Barring a recent but transient weakening of inflationary pressures associated partly with declining global fuel and food prices, earlier years recorded a sharp rise in the latter. Using CPIIW (Consumer Price Index Numbers for Industrial Workers), the food price index more than doubled over the period 2005-13. Besides, given higher rates of morbidity among low-income households, it is worrying that the cost of medical care index shot up from 199 in 2012 to 235 in 2013.
The female-male sex ratio rose from 821 to 866 — a much larger increase than at the all-India level between 2001-11 — resulting in a reduction of “missing” women from two million to one million. Although the infant mortality rate remained unchanged at 29 between 2001-11, the neonatal mortality rate doubled from nine in 2004 to 18 in 2013.
While the quality of school education, judged in terms of reading and arithmetic skills, remains abysmal, the dropout rates from classes I to X were over 26 per cent for girls, about 20 per cent for boys and about 23 per cent for boys and girls combined, in 2010-11.
Symptomatic of acute economic and other distress, suicide rates were slightly lower in Delhi than at the all-India level. However, the gap between the suicide rates reduced from 2.6 in 2009 to 0.6 (per lakh of population) in 2013. In Delhi, it rose from 8.3 in 2009 to 10.4 in 2013. The majority of these involved men.
Murder rates fluctuated narrowly around 30 (per million of population) between 2005-2013. Other crimes, including dacoity, robbery, burglary and theft, surged from 784 to 2,073 per million, just short of a tripling of these crimes. While the number of car accidents dropped over the period 2000-2013, fatalities rose from about 20 to 24 per 100 accidents.
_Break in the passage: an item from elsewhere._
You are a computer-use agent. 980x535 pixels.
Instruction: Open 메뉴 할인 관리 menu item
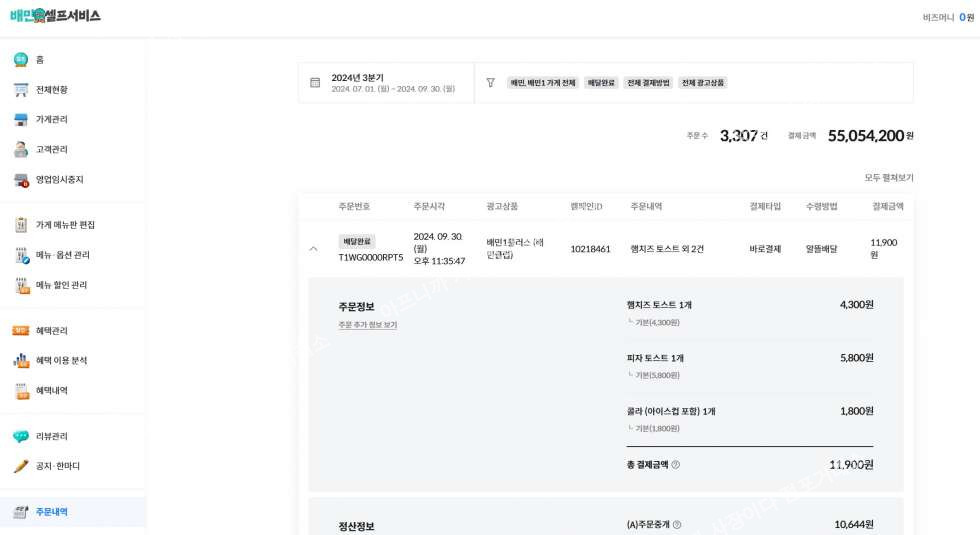tap(61, 286)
Punitive action against criminal offences remained weak and the recovery of lost property (in value) fell from 12.18 per cent to 6.44 per cent.
Crimes against women comprising rape, dowry deaths and molestation were 1.65 times more frequent in 2013 than in 2005.
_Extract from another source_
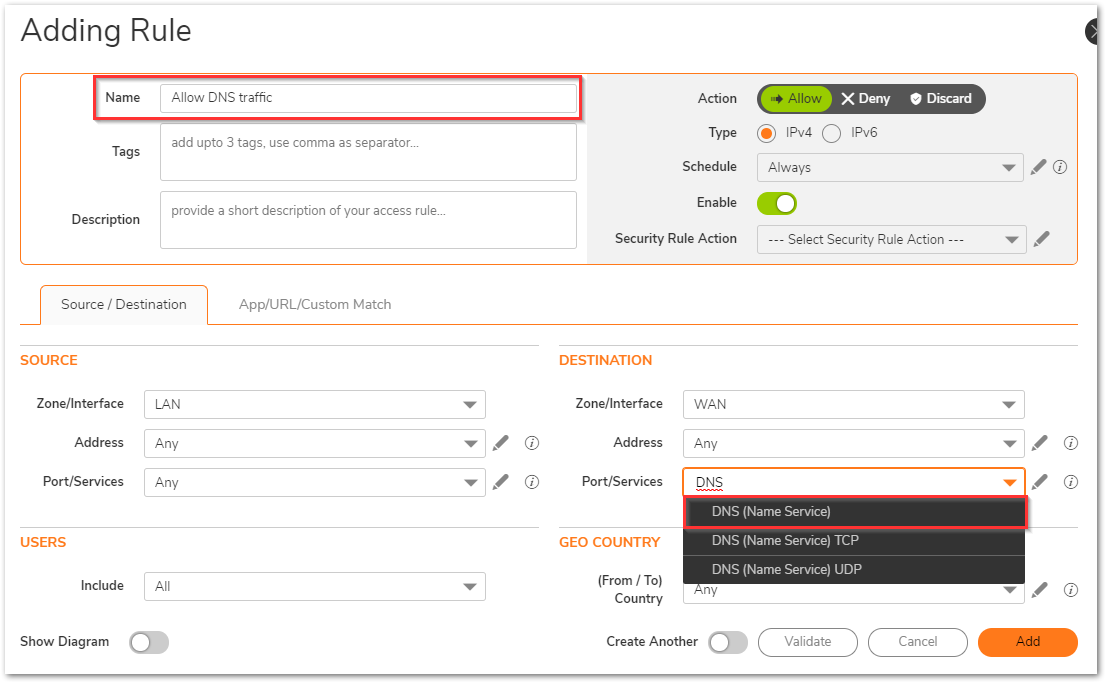Open the Schedule dropdown set to Always

tap(889, 168)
While dowry deaths remained low (about eight per million), rapes more than doubled.
These statistics thus paint a grim picture of rising insecurity amid growing affluence. To add to all that’s gone wrong, Delhi is the most polluted city in the world. The average respirable suspended particulate matter (RSPM or PM 10) in residential areas is 209 micrograms/ cubic metre, which is three times higher than the safe levels. About 55 per cent of the population lives within 500m of roads with high air pollution, heightening the risks of cardiac and respiratory problems.
Delhi’s eight most troublesome traffic bottlenecks guzzle at least 40,000 kilolitres of fuel daily during peak rush hours. Worse, it is adding to the city’s pollution with nearly 115 tonnes of carbon dioxide (CO2). But this may well be the tip of the iceberg in a more comprehensive assessment.
Despite shrill proclamations, a single-party government is a will-o’-the-wisp. But even in the highly improbable event of a single-party government, there is no guarantee of a dramatic improvement in living conditions. A dual government and proclivity to corruption bedevilled Sheila Dikshit’s uninterrupted rule of 15 years and just can’t be wished away.
Kulkarni is associate, Department of Sociology, Yale University; Pandey is fellow in Official Statistics, School of Economics, University of the South Pacific; and Gaiha is former professor of Public Policy, Faculty of Management Studies, University of Delhi.